テレビの出演や雑誌のグラビア、エッセイの執筆など多彩に活躍する壇蜜さん。芸能界での仕事に至るまでには多くの仕事を経験し、そこで学んだことが今に生きているそうです。特に最初の一歩となった銀座でのホステスの経験が大きいといいます。銀座での日々から得た街への思いとは。そして、どんな判断で仕事に向き合い、現在の仕事にたどりついたのか。10月に環境省から「省エネ住宅推進大使」に任命され、断熱や省エネリフォームの普及にも活躍される壇蜜さんに伺いました。

銀座との出会い、ホステス時代につかんだバランス感覚

23歳の頃、もともとはバーテンダーの補佐のような仕事をするために銀座に行き、そこでの人とのめぐりあわせもあって、クラブでホステスのヘルプとしてアルバイトを始めました。大学を卒業してから調理の専門学校に通っていたときで、経済的に親に頼れないという焦りもあり仕事を始めましたが、稼ぎの大きい仕事が魅力的でもありました。

-- 記録データ --
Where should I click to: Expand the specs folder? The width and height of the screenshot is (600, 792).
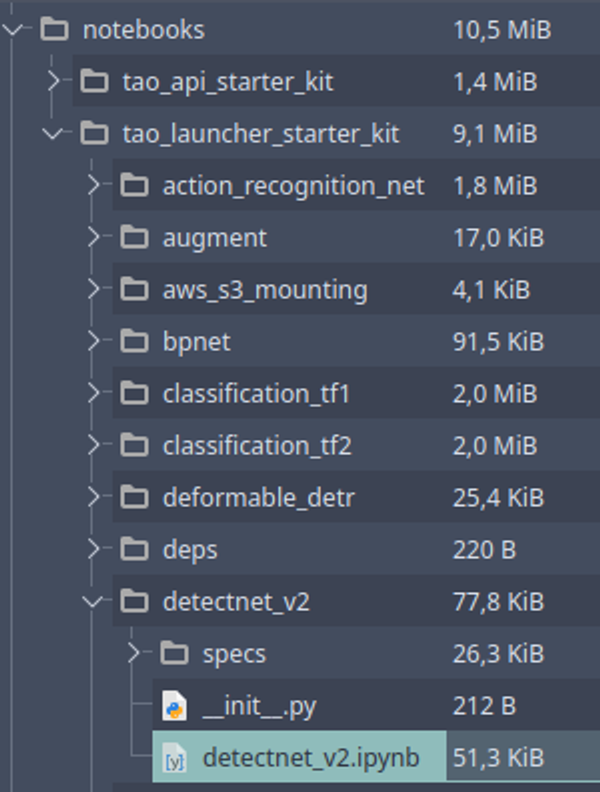click(x=133, y=653)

-- 問題と課題 --
1. 壇蜜さんのインタビュー本文のうち、「テレビの出演や雑誌のグラビア」から「仕事が魅力的でもありました。」までを、両端を含めてそのまま打ち直してください。
2. 次の(a)〜(c)がそれぞれ壇蜜さんのインタビュー本文の内容と合致するかを「はい」か「いいえ」で答え、判断の根拠となる本文の語句を正確に引用してください。(a) 壇蜜さんは環境省から「省エネ住宅推進大使」に任命された。(b) 壇蜜さんは当初からホステスとして働くために銀座へ行った。(c) 壇蜜さんが銀座で働き始めたのは大学在学中であった。
記録された各行は、壇蜜さんのインタビュー本文とは別の資料です。

-- 課題の解答 --
1.
テレビの出演や雑誌のグラビア、エッセイの執筆など多彩に活躍する壇蜜さん。芸能界での仕事に至るまでには多くの仕事を経験し、そこで学んだことが今に生きているそうです。特に最初の一歩となった銀座でのホステスの経験が大きいといいます。銀座での日々から得た街への思いとは。そして、どんな判断で仕事に向き合い、現在の仕事にたどりついたのか。10月に環境省から「省エネ住宅推進大使」に任命され、断熱や省エネリフォームの普及にも活躍される壇蜜さんに伺いました。

銀座との出会い、ホステス時代につかんだバランス感覚

23歳の頃、もともとはバーテンダーの補佐のような仕事をするために銀座に行き、そこでの人とのめぐりあわせもあって、クラブでホステスのヘルプとしてアルバイトを始めました。大学を卒業してから調理の専門学校に通っていたときで、経済的に親に頼れないという焦りもあり仕事を始めましたが、稼ぎの大きい仕事が魅力的でもありました。

2.
(a) はい。根拠:「10月に環境省から「省エネ住宅推進大使」に任命され」
(b) いいえ。根拠:「もともとはバーテンダーの補佐のような仕事をするために銀座に行き」
(c) いいえ。根拠:「大学を卒業してから調理の専門学校に通っていたときで」